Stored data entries

+++

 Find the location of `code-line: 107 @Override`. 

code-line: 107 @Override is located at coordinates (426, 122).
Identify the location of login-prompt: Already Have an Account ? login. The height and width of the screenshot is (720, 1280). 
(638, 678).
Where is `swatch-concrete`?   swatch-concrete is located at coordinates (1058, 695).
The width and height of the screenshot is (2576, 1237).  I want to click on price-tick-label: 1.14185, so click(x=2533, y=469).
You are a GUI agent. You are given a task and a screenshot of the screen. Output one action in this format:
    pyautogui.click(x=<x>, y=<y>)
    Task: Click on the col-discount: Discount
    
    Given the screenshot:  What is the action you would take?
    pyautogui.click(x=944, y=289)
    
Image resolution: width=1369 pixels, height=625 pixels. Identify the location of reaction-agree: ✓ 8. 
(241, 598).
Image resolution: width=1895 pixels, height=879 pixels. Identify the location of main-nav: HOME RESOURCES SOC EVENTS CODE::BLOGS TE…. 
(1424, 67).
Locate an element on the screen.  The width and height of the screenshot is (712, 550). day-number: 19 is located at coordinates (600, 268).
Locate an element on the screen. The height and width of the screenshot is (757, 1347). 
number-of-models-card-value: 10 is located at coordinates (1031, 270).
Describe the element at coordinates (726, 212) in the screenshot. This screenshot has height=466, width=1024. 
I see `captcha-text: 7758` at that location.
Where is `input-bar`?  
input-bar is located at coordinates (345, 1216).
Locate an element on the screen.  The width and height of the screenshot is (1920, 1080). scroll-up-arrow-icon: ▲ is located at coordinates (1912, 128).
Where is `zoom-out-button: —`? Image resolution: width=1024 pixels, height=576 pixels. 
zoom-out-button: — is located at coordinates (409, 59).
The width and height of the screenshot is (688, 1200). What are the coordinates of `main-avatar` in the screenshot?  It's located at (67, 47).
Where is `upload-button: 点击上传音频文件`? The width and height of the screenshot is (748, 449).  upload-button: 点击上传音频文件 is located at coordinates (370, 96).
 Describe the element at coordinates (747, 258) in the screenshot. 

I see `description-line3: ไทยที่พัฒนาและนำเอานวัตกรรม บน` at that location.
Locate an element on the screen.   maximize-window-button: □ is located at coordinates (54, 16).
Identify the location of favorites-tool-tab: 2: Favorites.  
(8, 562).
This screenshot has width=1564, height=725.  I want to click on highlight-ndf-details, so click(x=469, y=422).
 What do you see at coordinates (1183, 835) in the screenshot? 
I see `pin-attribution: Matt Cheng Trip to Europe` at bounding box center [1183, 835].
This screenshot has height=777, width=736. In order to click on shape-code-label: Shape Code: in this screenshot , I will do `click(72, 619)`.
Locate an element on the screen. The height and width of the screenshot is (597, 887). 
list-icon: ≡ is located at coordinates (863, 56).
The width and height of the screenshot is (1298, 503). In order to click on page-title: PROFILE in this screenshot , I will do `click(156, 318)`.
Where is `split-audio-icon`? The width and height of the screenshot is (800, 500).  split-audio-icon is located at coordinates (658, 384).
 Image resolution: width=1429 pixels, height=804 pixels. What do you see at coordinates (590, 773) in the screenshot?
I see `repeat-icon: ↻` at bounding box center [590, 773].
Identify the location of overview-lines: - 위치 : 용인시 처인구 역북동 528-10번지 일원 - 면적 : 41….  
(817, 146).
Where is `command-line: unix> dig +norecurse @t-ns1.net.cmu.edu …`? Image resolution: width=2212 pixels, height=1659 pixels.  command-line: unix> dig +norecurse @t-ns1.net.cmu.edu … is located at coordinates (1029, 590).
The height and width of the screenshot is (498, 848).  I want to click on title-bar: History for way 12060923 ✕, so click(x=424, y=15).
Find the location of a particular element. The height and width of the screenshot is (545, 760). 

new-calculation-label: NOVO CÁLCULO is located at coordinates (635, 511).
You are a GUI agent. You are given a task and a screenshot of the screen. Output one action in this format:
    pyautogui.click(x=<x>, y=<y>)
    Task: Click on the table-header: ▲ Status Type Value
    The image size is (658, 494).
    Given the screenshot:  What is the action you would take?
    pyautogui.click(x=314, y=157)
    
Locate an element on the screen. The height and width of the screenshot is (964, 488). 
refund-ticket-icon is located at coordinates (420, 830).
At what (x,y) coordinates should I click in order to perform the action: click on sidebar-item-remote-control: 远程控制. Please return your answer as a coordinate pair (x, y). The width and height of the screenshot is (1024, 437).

+++

Swap every "Identify the location of" in the data above for "Find the position of", and reproduce all of the data with nothing else altered.

• Answer below:
 Find the location of `code-line: 107 @Override`. 

code-line: 107 @Override is located at coordinates (426, 122).
Find the position of login-prompt: Already Have an Account ? login. The height and width of the screenshot is (720, 1280). 
(638, 678).
Where is `swatch-concrete`?   swatch-concrete is located at coordinates (1058, 695).
The width and height of the screenshot is (2576, 1237).  I want to click on price-tick-label: 1.14185, so click(x=2533, y=469).
You are a GUI agent. You are given a task and a screenshot of the screen. Output one action in this format:
    pyautogui.click(x=<x>, y=<y>)
    Task: Click on the col-discount: Discount
    
    Given the screenshot:  What is the action you would take?
    pyautogui.click(x=944, y=289)
    
Image resolution: width=1369 pixels, height=625 pixels. Find the position of reaction-agree: ✓ 8. 
(241, 598).
Image resolution: width=1895 pixels, height=879 pixels. Find the position of main-nav: HOME RESOURCES SOC EVENTS CODE::BLOGS TE…. 
(1424, 67).
Locate an element on the screen.  The width and height of the screenshot is (712, 550). day-number: 19 is located at coordinates (600, 268).
Locate an element on the screen. The height and width of the screenshot is (757, 1347). 
number-of-models-card-value: 10 is located at coordinates (1031, 270).
Describe the element at coordinates (726, 212) in the screenshot. This screenshot has height=466, width=1024. 
I see `captcha-text: 7758` at that location.
Where is `input-bar`?  
input-bar is located at coordinates (345, 1216).
Locate an element on the screen.  The width and height of the screenshot is (1920, 1080). scroll-up-arrow-icon: ▲ is located at coordinates (1912, 128).
Where is `zoom-out-button: —`? Image resolution: width=1024 pixels, height=576 pixels. 
zoom-out-button: — is located at coordinates (409, 59).
The width and height of the screenshot is (688, 1200). What are the coordinates of `main-avatar` in the screenshot?  It's located at (67, 47).
Where is `upload-button: 点击上传音频文件`? The width and height of the screenshot is (748, 449).  upload-button: 点击上传音频文件 is located at coordinates (370, 96).
 Describe the element at coordinates (747, 258) in the screenshot. 

I see `description-line3: ไทยที่พัฒนาและนำเอานวัตกรรม บน` at that location.
Locate an element on the screen.   maximize-window-button: □ is located at coordinates (54, 16).
Find the position of favorites-tool-tab: 2: Favorites.  
(8, 562).
This screenshot has width=1564, height=725.  I want to click on highlight-ndf-details, so click(x=469, y=422).
 What do you see at coordinates (1183, 835) in the screenshot? 
I see `pin-attribution: Matt Cheng Trip to Europe` at bounding box center [1183, 835].
This screenshot has height=777, width=736. In order to click on shape-code-label: Shape Code: in this screenshot , I will do `click(72, 619)`.
Locate an element on the screen. The height and width of the screenshot is (597, 887). 
list-icon: ≡ is located at coordinates (863, 56).
The width and height of the screenshot is (1298, 503). In order to click on page-title: PROFILE in this screenshot , I will do `click(156, 318)`.
Where is `split-audio-icon`? The width and height of the screenshot is (800, 500).  split-audio-icon is located at coordinates (658, 384).
 Image resolution: width=1429 pixels, height=804 pixels. What do you see at coordinates (590, 773) in the screenshot?
I see `repeat-icon: ↻` at bounding box center [590, 773].
Find the position of overview-lines: - 위치 : 용인시 처인구 역북동 528-10번지 일원 - 면적 : 41….  
(817, 146).
Where is `command-line: unix> dig +norecurse @t-ns1.net.cmu.edu …`? Image resolution: width=2212 pixels, height=1659 pixels.  command-line: unix> dig +norecurse @t-ns1.net.cmu.edu … is located at coordinates (1029, 590).
The height and width of the screenshot is (498, 848).  I want to click on title-bar: History for way 12060923 ✕, so click(x=424, y=15).
Find the location of a particular element. The height and width of the screenshot is (545, 760). 

new-calculation-label: NOVO CÁLCULO is located at coordinates (635, 511).
You are a GUI agent. You are given a task and a screenshot of the screen. Output one action in this format:
    pyautogui.click(x=<x>, y=<y>)
    Task: Click on the table-header: ▲ Status Type Value
    The image size is (658, 494).
    Given the screenshot:  What is the action you would take?
    pyautogui.click(x=314, y=157)
    
Locate an element on the screen. The height and width of the screenshot is (964, 488). 
refund-ticket-icon is located at coordinates (420, 830).
At what (x,y) coordinates should I click in order to perform the action: click on sidebar-item-remote-control: 远程控制. Please return your answer as a coordinate pair (x, y). The width and height of the screenshot is (1024, 437).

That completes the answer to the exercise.